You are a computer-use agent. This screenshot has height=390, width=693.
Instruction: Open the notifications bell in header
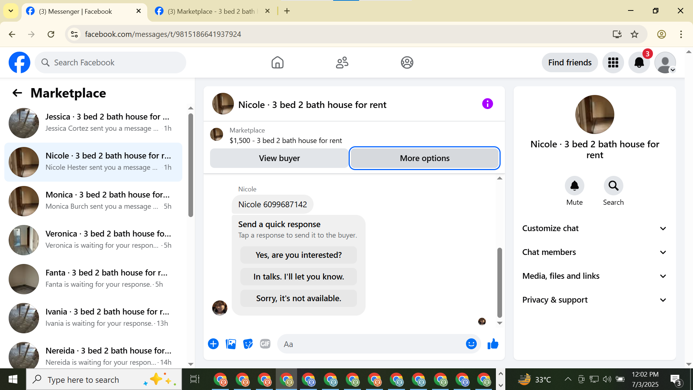(x=639, y=63)
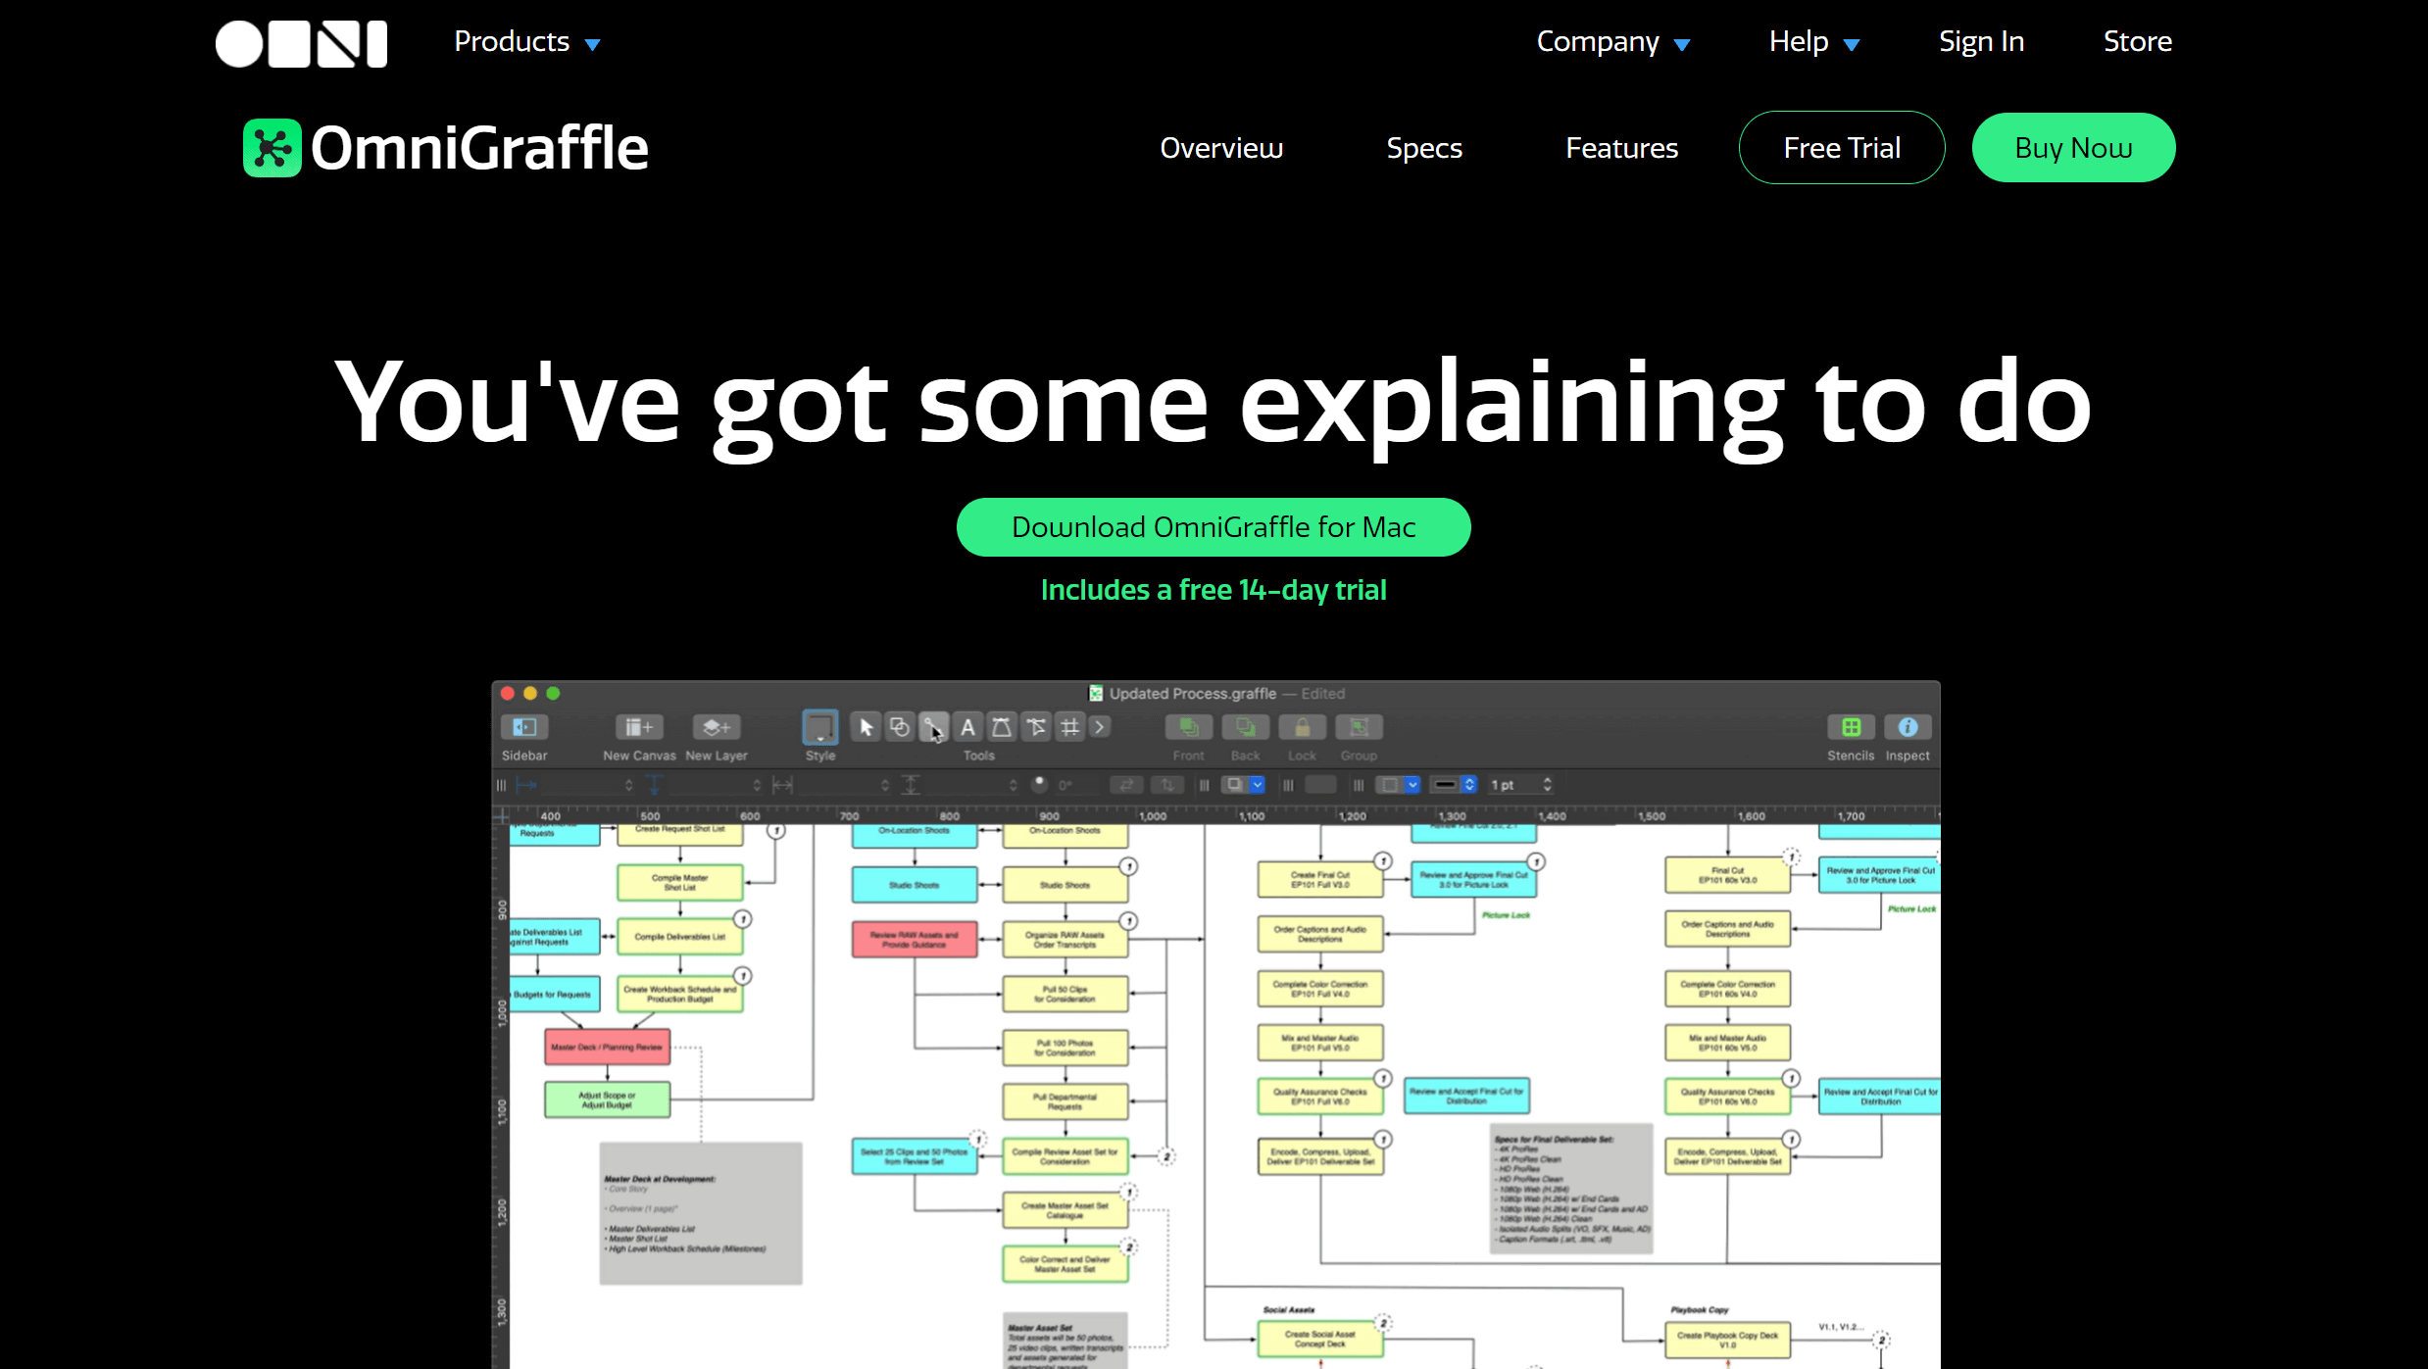Open the Overview tab
The width and height of the screenshot is (2428, 1369).
coord(1220,147)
──────
(WORK TO COMPLETE) Reproduce every line of the material above word for word, leaving out the pictures.

(SOLUTION TO THE PROBLEM)
You are a computer-use agent. This screenshot has height=390, width=693.
Instruction: Open the notifications bell in header
(x=639, y=63)
Open the Overview tab
The width and height of the screenshot is (2428, 1369).
coord(1220,147)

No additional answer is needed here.